Berlin: Seit dem 1. Mai besteht ein Verbot für die Benutzung öffentlicher Verkehrsmittel. Erlaubnis haben nur: 1) Leute, die in Arbeit stehen u. einen Weg von mehr als 7 km haben oder krank sind, 2) Schulkinder, die einen Weg von 5 km haben oder krank sind, ü Ärzte, Krankenschwestern, Konsulenten. Diese Leute dürfen aber nun nicht etwa private Besuche per Bahn machen. Tante Nellys Weg ist erfreulicherweise über 7 km, und ich habe ganz großes Glück: Ich bekam einen Dienstausweis für sämtliche Verkehrsmittel, da ich oft in die Druckerei muß. Natürlich muß ich bei Kontrollen jederzeit nachweisen können, daß es sich um eine dienstliche Fahrt handelt. Also spätabends, Sonnabendnachmittag oder Sonntag ist da nichts zu machen. - Die Folgen sind schlimm: Abgesehen davon, daß nun viele einen Weg von über 1 Stunde von u. zur Arbeit zu gehen haben, hört doch auch der private Verkehr weitgehend auf. Eltern können ihre Kinder oft nicht mehr besuchen, Ausflüge kommen schon gar nicht mehr in Frage, Krankenhausbesuche sind auch für die meisten nicht mehr möglich (bezügl. des Krankenhauses hofft man allerdings, daß die nächsten Angehörigen eines Kranken in absehbarer Zeit eine Fahrgenehmigung erhalten), und wer soll noch zum Friedhof nach Weißensee laufen? Das Betreten des Tiergartens u. sämtl. Parkanlagen wurde verboten, ferner darf man an folgenden Straßen nicht mehr entlanggehen (kreuzen darf man sie): Tauentzien- u. Hardenbergstr. von Zoo - Wittenbergpl., Linden vom Brandenburger Tor bis Kaiser-Wilhelm-Str., Kurfürstendamm u. Budapester Str. von Bleibtreu- bis Kurfürstenstr. Besonders das Verbot des Tiergartens verlängert die Wege oft ganz enorm.
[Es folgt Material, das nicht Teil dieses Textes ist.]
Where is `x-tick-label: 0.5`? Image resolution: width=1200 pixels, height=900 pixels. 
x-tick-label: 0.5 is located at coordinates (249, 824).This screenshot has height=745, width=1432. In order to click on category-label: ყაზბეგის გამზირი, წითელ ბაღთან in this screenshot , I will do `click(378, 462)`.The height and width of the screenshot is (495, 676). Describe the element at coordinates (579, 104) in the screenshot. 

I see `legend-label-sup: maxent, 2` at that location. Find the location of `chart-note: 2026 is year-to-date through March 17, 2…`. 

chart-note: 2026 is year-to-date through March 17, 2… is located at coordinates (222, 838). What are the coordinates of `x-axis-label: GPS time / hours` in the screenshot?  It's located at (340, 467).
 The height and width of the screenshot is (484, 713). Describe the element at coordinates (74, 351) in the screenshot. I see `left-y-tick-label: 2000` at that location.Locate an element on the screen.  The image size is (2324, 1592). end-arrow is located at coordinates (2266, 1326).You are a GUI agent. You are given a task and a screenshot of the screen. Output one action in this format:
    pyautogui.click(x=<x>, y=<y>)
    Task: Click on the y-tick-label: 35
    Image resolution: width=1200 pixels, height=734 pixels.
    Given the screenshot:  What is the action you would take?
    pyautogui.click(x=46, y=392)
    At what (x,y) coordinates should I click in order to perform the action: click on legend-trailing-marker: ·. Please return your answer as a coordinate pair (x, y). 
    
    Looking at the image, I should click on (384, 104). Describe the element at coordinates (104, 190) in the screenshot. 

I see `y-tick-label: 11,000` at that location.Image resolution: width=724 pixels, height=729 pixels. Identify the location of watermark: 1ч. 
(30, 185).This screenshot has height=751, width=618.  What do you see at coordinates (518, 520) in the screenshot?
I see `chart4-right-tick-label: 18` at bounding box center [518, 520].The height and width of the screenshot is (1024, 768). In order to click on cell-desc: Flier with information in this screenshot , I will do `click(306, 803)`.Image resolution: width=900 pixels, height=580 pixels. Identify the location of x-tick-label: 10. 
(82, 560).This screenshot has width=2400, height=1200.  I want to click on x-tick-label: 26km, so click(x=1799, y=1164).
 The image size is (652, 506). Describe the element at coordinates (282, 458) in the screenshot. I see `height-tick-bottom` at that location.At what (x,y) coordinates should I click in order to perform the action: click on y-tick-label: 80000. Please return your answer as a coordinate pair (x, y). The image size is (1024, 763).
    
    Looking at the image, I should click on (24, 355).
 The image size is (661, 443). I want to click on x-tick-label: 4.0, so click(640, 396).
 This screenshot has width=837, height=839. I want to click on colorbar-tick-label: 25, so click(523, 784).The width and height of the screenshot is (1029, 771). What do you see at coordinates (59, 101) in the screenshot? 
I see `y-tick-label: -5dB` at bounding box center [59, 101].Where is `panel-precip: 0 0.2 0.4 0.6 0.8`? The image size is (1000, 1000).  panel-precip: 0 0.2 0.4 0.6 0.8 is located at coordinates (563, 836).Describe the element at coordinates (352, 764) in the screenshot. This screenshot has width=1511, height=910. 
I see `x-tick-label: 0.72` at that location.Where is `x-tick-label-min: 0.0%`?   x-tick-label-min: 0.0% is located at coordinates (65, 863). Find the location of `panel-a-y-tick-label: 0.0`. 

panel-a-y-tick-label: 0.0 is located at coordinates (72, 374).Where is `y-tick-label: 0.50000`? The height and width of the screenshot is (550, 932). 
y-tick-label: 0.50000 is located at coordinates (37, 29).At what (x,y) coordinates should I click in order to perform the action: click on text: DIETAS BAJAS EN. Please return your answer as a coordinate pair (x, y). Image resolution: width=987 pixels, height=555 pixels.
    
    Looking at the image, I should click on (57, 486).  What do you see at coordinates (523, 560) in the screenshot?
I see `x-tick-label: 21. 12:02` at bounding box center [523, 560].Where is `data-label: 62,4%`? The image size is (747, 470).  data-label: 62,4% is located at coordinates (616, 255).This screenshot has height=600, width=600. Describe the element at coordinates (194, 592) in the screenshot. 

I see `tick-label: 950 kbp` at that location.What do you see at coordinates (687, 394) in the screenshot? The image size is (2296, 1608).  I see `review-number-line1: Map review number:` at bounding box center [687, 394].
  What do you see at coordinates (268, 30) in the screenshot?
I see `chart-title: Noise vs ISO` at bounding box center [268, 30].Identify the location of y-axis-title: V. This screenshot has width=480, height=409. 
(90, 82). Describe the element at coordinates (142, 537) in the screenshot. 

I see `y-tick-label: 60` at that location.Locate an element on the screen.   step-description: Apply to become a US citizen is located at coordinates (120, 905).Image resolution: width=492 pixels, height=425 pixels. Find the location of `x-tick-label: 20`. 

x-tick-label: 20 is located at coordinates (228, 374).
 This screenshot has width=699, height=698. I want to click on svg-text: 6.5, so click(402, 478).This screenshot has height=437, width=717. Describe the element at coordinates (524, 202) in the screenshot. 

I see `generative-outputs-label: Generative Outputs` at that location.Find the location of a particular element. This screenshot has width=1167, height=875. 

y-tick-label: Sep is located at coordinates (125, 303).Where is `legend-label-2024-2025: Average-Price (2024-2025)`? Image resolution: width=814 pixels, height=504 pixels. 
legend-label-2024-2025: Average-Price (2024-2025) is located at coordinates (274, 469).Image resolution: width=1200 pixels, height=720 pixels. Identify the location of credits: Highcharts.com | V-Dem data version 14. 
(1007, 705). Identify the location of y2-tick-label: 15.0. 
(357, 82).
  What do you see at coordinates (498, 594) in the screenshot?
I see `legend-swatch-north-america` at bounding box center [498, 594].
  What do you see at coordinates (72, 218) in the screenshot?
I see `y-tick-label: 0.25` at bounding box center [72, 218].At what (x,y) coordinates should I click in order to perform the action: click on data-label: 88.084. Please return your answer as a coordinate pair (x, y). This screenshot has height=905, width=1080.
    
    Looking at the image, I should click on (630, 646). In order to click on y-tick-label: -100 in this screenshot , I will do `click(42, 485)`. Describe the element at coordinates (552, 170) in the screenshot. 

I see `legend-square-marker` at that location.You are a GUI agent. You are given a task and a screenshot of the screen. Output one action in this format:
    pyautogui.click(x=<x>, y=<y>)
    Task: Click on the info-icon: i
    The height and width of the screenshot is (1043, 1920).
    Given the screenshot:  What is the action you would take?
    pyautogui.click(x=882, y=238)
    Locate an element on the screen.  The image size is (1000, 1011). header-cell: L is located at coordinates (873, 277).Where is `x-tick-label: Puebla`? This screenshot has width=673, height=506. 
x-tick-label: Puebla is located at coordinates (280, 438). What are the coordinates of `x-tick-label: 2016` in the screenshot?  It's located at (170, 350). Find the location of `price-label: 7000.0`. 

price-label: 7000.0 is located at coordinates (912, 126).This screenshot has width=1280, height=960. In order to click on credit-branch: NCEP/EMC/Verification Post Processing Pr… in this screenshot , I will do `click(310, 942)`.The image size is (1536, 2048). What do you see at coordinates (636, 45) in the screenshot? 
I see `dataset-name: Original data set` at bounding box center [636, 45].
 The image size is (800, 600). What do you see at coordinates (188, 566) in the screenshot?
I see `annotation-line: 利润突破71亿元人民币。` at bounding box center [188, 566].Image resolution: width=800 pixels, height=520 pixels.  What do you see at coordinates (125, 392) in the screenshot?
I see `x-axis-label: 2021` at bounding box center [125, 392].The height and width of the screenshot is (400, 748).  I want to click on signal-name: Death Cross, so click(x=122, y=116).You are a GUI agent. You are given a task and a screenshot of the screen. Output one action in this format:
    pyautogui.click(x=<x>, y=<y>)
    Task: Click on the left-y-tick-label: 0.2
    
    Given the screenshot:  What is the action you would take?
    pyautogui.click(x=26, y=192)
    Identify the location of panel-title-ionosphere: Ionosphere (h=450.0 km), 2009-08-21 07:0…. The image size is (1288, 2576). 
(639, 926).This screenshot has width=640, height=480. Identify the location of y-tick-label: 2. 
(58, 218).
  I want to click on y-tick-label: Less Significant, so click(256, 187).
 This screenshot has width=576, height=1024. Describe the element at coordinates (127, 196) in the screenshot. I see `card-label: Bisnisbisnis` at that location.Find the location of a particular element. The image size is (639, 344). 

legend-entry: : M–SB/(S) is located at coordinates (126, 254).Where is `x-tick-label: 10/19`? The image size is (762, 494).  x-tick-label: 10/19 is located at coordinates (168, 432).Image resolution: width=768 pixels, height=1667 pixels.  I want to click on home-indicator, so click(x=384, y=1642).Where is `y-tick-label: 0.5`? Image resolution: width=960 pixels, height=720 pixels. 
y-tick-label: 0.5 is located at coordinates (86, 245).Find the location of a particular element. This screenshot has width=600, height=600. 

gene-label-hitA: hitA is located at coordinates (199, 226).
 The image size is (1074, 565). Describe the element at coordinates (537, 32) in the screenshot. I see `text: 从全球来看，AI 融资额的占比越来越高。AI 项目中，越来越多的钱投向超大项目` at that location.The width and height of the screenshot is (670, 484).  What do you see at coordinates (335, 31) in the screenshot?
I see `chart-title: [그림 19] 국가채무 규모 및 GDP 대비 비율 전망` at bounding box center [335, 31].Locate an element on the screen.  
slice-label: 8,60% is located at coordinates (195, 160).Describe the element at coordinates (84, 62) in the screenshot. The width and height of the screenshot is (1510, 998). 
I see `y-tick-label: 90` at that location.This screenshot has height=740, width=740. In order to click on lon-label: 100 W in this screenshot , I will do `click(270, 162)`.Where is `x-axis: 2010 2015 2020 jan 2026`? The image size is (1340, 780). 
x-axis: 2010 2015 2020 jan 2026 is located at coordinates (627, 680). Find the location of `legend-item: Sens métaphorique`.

Natürlich führt das nur dazu, daß Leute ohne Stern herumlaufen, was zur Folge hat, daß sie mit dem nächsten Transport fortmüssen, wenn sie geschnappt werden. Andere wieder versuchen, doch noch über die Grenze zu kommen: So kenne ich ein Mädel, die immer sehr vorsichtig war, im Winter nie nach 8 nach Haus kam, nie den Stern verdeckte, der ist es nun auch zuviel geworden, sie schloß sich einer Gruppe von Leuten an, die nach Belgien wollten. Die Sache kam raus: Vor einigen Wochen hat man am Potsdamer Platz die Leute verhaftet, nun heißt es wohl KZ oder Abtransport. - Allgemein wurde auch ein Ausgehverbot für Sonntage erwartet, bisher ist es aber noch nicht ausgesprochen worden. - Körperbehinderte, auch Schwerkriegsbeschädigte, müssen jetzt ihr Selbstfahrer abgeben, auch wenn sie sich nicht allein fortbewegen können. Sie werde dafür ins Hospital aufgenommen, wo sie aber - wegen des Fahrverbots - nur von wenigen besucht werden können. - So, das genügt wohl für heute, und Sie werden begreifen daß man eiserne Nerven haben muß, um das alles heil zu überstehen. –

Neulich bekam ich von Onkel Paul einen Gruß über die Schweiz. Dort scheint noch alles einigermaßen in Ordnung zu sein. Tante Nelly gefällt die Arbeit weiter sehr gut Übrigens hat man ihr, wie allen anderen städtischen Pensionären, die Pension gestrichen. Mit ihrem glücklichen Temperament freute sie sich darüber, weil dadurch die Aussichten einer Evakuierung geringer geworden sind. Da sie einschl. meiner 6 Untermieter hat, kann sie ja mit Hilfe ihres Wochenlohns u. der Miete auskommen. Wollten Sie nicht im Frühling nach Berlin kommen, Lisa? Wie ist es denn damit? Vielleicht kann Roswitha schon mitreisen? Schreiben Sie doch mal wieder einen ausführlichen Brief!

Herzliche Grüße u. nochmals vielen Dank!